Work order:
Search the records for the string "Dismiss", and show each line where it appears.

%%

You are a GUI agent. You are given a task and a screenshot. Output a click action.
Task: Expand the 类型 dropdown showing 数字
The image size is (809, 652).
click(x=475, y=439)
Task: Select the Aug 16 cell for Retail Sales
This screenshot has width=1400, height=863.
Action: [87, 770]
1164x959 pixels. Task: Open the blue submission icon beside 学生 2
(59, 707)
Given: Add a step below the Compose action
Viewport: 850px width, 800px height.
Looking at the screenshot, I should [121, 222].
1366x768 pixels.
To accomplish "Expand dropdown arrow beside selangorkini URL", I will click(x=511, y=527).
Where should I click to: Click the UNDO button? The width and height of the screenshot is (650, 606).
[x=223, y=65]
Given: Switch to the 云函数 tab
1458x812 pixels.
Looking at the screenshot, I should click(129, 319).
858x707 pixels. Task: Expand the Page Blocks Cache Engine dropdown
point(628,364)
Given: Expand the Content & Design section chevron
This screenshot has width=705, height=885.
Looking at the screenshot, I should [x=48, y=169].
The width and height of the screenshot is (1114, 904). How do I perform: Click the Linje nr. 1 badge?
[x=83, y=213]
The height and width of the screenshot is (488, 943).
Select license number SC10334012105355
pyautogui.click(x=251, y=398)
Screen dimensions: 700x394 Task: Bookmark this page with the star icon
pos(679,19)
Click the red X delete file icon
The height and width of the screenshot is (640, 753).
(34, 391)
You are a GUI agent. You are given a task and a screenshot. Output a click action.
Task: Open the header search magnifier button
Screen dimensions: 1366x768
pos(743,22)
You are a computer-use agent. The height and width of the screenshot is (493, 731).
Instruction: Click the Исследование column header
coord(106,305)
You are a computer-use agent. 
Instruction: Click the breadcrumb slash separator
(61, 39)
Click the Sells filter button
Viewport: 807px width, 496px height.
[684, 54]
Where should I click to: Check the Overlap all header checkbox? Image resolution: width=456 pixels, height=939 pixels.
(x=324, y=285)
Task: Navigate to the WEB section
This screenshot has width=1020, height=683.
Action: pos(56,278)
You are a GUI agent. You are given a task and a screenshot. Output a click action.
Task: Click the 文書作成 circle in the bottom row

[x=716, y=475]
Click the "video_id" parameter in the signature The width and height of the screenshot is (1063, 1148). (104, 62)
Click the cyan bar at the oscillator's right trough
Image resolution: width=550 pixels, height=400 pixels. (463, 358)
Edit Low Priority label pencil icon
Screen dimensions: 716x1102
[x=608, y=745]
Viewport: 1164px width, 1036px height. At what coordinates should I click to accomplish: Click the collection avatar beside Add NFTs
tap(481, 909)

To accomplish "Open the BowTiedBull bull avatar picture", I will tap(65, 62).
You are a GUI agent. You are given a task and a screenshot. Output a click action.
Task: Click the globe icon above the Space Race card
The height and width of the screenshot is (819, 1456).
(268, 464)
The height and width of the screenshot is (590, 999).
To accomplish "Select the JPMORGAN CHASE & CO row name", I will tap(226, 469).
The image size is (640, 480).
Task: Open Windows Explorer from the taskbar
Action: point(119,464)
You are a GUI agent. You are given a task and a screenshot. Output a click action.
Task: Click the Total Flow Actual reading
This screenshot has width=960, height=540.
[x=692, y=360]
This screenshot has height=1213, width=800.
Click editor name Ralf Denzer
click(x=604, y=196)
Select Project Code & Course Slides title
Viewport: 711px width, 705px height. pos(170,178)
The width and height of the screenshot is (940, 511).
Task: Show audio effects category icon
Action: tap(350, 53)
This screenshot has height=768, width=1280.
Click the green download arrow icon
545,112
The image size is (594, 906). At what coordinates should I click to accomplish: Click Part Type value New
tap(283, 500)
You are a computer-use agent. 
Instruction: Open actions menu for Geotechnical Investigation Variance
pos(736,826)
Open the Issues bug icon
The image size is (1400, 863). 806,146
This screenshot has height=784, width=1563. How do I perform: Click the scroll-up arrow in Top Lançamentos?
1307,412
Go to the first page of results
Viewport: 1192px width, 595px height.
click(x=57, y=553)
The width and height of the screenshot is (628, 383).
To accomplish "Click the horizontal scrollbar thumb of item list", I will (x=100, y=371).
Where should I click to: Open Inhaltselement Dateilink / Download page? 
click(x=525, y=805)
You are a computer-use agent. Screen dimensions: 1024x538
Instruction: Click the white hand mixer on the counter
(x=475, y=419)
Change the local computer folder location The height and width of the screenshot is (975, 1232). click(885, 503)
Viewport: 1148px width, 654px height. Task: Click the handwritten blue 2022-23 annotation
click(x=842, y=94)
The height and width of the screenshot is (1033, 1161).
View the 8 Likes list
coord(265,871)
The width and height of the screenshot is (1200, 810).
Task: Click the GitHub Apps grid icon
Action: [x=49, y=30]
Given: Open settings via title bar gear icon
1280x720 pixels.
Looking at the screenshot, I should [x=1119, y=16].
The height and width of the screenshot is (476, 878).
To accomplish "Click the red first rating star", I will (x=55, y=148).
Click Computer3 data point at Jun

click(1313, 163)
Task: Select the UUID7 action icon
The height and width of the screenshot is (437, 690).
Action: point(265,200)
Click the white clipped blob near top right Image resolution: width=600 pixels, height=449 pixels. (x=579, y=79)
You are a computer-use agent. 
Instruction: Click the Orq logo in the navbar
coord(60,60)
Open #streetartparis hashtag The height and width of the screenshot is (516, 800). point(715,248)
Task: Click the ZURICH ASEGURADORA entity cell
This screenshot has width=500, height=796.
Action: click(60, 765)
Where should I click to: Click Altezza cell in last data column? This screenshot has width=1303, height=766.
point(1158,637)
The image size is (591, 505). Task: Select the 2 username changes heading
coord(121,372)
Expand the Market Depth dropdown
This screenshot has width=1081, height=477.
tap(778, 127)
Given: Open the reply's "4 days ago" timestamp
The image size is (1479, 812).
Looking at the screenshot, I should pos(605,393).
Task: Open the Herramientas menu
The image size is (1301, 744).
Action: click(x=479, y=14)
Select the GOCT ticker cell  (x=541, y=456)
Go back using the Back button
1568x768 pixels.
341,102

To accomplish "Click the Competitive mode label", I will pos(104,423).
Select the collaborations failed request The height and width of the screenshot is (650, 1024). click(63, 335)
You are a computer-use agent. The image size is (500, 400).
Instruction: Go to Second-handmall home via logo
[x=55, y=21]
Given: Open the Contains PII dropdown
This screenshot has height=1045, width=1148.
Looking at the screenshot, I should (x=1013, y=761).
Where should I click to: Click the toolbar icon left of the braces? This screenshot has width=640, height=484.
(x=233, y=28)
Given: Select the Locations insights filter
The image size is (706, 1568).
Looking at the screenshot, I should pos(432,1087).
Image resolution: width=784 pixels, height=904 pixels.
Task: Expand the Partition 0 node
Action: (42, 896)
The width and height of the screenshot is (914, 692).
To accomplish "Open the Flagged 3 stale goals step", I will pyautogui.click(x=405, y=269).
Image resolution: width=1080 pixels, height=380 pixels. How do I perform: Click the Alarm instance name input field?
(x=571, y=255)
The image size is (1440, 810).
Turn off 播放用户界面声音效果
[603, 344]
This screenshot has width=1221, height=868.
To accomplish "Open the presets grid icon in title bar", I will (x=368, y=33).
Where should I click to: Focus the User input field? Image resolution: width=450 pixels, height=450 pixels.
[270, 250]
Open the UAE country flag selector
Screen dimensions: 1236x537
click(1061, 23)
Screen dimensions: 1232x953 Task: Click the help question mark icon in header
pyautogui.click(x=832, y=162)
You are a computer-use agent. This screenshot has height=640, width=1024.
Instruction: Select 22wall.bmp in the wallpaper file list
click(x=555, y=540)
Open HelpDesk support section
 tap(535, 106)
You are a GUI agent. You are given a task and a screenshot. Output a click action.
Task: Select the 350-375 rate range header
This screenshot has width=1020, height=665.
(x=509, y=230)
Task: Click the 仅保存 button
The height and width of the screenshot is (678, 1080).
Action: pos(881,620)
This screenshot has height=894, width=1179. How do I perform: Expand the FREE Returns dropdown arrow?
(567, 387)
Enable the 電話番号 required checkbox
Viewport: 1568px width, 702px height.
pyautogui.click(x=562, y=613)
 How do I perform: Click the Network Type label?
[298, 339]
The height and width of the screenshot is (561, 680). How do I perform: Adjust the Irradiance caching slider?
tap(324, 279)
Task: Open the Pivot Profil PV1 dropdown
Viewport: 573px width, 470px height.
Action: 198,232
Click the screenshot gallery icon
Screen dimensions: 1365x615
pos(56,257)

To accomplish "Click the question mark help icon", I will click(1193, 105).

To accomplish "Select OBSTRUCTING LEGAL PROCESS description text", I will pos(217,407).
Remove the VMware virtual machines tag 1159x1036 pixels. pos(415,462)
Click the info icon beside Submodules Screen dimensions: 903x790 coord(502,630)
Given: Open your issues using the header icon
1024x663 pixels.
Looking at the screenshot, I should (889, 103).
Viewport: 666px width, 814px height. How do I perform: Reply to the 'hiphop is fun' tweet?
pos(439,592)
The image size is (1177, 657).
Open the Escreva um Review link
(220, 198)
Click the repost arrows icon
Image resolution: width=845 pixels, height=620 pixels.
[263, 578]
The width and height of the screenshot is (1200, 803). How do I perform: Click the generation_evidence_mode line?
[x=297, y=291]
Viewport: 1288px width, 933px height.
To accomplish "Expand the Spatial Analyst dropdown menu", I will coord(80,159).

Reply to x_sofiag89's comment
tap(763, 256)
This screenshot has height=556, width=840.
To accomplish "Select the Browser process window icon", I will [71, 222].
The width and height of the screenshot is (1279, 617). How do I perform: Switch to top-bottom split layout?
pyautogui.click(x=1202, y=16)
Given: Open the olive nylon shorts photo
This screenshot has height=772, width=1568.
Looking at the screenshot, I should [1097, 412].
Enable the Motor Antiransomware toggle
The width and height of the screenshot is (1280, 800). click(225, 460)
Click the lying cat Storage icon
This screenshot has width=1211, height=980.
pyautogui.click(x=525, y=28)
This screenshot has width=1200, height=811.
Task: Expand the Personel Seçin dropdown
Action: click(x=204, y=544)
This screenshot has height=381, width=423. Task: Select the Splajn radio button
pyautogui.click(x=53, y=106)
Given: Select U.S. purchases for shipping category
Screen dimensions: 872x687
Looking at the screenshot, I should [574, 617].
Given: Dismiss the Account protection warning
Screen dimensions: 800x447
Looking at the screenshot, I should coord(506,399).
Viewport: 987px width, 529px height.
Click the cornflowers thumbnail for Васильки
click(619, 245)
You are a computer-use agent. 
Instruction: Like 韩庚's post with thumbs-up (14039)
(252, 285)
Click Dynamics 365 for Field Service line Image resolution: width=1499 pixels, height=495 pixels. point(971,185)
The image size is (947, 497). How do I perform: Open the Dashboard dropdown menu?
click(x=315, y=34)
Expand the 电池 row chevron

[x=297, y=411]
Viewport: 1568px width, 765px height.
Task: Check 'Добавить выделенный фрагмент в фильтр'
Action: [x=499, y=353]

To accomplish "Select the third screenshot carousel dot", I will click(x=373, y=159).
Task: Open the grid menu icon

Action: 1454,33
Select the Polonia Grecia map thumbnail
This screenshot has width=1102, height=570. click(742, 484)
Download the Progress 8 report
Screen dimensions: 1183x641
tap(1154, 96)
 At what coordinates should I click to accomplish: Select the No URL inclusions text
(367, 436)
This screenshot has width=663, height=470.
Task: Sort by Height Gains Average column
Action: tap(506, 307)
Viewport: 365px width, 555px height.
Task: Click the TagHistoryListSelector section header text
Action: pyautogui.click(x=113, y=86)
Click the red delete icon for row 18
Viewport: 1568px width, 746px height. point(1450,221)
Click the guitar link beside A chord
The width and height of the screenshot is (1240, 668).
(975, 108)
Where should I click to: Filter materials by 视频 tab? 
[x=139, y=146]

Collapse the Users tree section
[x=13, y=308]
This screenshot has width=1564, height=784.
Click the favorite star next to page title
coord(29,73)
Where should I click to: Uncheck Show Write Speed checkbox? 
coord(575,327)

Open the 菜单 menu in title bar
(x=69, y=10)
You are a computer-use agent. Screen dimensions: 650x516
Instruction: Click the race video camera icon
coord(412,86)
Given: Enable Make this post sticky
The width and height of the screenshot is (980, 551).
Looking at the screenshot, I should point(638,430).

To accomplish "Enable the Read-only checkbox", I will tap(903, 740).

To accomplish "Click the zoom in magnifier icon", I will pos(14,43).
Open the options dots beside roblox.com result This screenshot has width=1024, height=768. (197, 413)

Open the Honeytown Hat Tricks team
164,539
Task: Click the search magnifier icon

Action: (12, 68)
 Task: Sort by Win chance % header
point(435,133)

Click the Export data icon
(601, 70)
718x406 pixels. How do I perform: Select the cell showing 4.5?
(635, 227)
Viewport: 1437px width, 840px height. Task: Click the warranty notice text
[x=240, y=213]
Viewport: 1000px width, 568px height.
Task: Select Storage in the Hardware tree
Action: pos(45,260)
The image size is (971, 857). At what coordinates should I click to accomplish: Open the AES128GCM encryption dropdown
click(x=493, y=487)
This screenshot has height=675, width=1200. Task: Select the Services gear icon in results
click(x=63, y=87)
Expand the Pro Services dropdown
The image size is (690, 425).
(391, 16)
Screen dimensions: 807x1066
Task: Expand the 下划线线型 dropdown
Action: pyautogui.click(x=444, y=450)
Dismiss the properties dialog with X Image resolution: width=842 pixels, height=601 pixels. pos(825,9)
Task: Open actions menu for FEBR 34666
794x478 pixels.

%%

Reply to the exercise:
Given: Dismiss the Account protection warning
Dismiss the properties dialog with X Image resolution: width=842 pixels, height=601 pixels. pos(825,9)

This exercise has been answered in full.